Die Auffassungen und ihre Argumente

1. Ansicht - Theorie des Mitbesitzes

Behält der Veräußerer/Verpfänder einen Schlüssel zurück, kann nicht von einer Übergabe ausgegangen werden, denn er hat weiterhin Mitbesitz an der Sache. 1

Argumente für diese Ansicht

Keine Besitzaufgabe des Veräußerers/Verpfänders

Behält der Veräußerer/Verpfänder heimlich einen Schlüssel zurück, hat er ungehinderten Zugang zur Sache. Sie befindet sich noch in seinem Machtbereich. Es kann demnach nicht von einer Besitzaufgabe, wie sie zur Übergabe notwendig wäre, ausgegangen werden, wenn faktisch noch die Zugriffsmöglichkeit besteht.

Besitzaufgabe fehlt

Das entscheidende Merkmal einer Übergabe ist nicht nur die Erlangung des unmittelbaren Besitzes durch den Erwerber/Pfandnehmer, sondern auch die nach außen erkennbare willentliche Besitzaufgabe durch den Veräußerer/Pfandgeber. Diese liegt aber gerade nicht vor, wenn er weiterhin ungehindert auf die Sache zugreifen kann und sich dies auch eventuell bewusst vorbehält.

Veranlasserprinzip

Die Ablehnung einer Übergabe steht auch im Einklang mit dem Veranlasserprinzip. Da der Erwerber/Pfandnehmer auf die Erklärung des Veräußerers/Pfandnehmers, er hätte alle Schlüssel abgegeben, vertraut hat, muss er dann auch die Folgen der Unrichtigkeit der Erklärung tragen und gegen sich gelten lassen.
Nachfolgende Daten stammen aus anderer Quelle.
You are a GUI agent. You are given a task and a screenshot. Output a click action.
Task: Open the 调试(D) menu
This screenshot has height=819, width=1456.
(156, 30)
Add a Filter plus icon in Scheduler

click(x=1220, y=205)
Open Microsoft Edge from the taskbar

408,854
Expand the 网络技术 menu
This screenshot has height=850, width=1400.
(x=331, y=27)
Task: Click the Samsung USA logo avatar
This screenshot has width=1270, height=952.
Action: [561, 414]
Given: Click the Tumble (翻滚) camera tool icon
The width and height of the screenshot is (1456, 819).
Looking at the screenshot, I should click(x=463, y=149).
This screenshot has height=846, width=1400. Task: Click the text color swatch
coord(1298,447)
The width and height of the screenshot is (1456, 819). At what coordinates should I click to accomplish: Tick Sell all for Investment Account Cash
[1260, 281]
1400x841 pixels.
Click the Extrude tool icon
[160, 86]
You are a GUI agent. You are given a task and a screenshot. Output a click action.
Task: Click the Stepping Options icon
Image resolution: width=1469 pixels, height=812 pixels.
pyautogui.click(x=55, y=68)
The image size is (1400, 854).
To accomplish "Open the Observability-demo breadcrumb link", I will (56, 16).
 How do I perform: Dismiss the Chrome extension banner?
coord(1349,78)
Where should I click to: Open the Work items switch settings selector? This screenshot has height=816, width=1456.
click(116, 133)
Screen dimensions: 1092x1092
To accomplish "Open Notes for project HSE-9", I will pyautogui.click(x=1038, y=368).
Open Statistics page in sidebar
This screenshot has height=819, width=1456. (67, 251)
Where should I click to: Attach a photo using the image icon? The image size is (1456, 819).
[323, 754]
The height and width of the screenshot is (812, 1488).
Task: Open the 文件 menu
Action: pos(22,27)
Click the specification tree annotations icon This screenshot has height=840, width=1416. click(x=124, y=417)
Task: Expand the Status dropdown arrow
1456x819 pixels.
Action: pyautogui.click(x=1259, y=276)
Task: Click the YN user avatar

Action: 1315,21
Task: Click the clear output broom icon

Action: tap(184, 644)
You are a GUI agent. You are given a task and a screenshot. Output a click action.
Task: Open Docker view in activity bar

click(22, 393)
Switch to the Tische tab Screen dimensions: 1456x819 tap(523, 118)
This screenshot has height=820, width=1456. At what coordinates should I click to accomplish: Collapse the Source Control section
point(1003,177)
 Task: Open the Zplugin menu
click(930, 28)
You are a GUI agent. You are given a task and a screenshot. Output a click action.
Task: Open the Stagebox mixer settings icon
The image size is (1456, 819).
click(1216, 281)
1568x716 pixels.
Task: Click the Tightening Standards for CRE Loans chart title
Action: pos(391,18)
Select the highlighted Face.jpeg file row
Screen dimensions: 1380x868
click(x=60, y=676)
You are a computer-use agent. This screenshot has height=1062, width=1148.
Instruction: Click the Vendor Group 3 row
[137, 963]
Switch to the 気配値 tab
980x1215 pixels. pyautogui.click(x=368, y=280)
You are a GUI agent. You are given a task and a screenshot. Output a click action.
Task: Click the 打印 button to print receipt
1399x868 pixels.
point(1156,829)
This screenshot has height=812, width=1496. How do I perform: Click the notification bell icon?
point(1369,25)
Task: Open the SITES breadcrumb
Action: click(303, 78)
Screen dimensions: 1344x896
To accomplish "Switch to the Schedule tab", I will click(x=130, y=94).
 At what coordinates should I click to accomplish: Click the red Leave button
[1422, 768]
2. Ansicht - Theorie des Alleinbesitzes

Mit der Erklärung, alle Schlüssel seien an den Erwerber/Pfandnehmer abgegeben worden, liegt eine Besitzaufgabe auf Seiten des Veräußerers/Pfandgebers vor. Durch das heimliche Zurückbehalten eines Schlüssels wird kein Mitbesitz begründet. 2

Argumente für diese Ansicht

Erklärter Wille ist ausschlaggebend

Zunächst verlangen die §§ 929, 1205 BGB im Rahmen der Übergabe nicht, dass der Veräußerer/Pfandgeber keine Einflussmöglichkeit mehr auf die Sache hat. Eine Übergabe ist grundsätzlich nicht zu verneinen, wenn der Übertragende noch einen Schlüssel findet oder nachmachen lässt. Auch wird beispielsweise der Bank beim Mitverschluss kein Mitbesitz zugesprochen, wenn dies nach dem Willen der Parteien nicht sein soll. Es ist daher der erklärte Wille der Parteien ausschlaggebend und darauf abzustellen, ob eine Besitzverschaffung gewollt ist und damit eine Übergabe vorliegt. Insofern kann beim heimlichen Zurückhalten eines Schlüssels nicht anders entschieden werden.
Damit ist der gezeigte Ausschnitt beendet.